Source passage:
There’s a proven way for your organization to start and strengthen vital relationships with the people whose support, loyalty, and actions you want—donors, volunteers, and even staff (too often overlooked here).
This approach is easy to learn and execute. And it’s something you do on a personal level all the time: Getting to know and understand others with whom you want to build a friendship—learning what’s important to them and how their days go. These insights enable you to focus in on what’s important or interesting to both of you, and how best to keep in touch via a commonly-used channel (social, mobile, text, mail) at a receptive time.
Here are four proven methods of harvesting these priceless insights:
1) Launch a Marketing Advisory Group
Begin by identifying your target audiences and prioritize segments of each that share wants, needs and preferences. Then put together a marketing advisory group incorporating as many of these perspectives as possible—that way you’ll have the right person to turn to when you need her. In addition, this group will provide a solid diversity of opinion when you solicit input on a specific campaign or message.
Next, invite prospective team members to participate. If you don’t have people in mind that represent all the perspectives you need, ask program or other colleagues for recommendations.

Provided information:
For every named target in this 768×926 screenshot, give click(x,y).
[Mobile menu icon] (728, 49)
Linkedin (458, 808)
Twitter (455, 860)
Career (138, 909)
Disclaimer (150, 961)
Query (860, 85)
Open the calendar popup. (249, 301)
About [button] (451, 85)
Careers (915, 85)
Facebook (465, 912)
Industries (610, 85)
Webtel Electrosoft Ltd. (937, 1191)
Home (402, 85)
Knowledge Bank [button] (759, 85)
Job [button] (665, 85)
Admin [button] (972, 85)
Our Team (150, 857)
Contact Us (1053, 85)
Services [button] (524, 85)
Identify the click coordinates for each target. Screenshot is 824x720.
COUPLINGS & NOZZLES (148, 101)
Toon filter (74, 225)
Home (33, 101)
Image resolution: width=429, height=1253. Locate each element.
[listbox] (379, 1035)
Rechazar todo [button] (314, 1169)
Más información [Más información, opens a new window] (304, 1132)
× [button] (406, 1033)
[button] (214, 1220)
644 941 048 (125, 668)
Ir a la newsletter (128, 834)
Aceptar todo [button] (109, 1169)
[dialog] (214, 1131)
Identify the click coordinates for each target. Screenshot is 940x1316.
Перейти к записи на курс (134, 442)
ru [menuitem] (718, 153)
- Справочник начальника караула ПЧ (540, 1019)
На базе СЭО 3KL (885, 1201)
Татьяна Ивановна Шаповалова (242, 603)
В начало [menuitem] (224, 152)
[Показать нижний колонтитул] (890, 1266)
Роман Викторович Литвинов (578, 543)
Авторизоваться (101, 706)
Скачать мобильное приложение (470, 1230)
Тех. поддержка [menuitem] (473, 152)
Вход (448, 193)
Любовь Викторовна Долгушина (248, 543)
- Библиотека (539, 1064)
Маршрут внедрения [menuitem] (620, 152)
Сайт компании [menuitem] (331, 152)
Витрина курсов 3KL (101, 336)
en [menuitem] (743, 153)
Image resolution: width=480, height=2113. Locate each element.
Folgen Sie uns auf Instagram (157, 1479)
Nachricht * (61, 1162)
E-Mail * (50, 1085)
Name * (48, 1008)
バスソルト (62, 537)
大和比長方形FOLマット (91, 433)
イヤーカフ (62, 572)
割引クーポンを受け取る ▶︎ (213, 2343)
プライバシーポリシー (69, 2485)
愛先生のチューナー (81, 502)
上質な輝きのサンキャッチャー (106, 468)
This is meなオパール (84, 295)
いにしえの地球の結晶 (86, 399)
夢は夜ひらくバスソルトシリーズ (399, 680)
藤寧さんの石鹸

Assignment:
In the passage on building supporter relationships:
(a) Which three groups of people does it name as those whose support, loyalty, and actions an organization wants?
(b) How many methods of gathering insights does it say it will present?
(c) Whom does it suggest asking for recommendations if you lack people who represent all the perspectives you need?
Answer using only the text; the records are not relevant.

Response for this exercise:
(a) Donors, volunteers, and staff.
(b) Four.
(c) Program or other colleagues.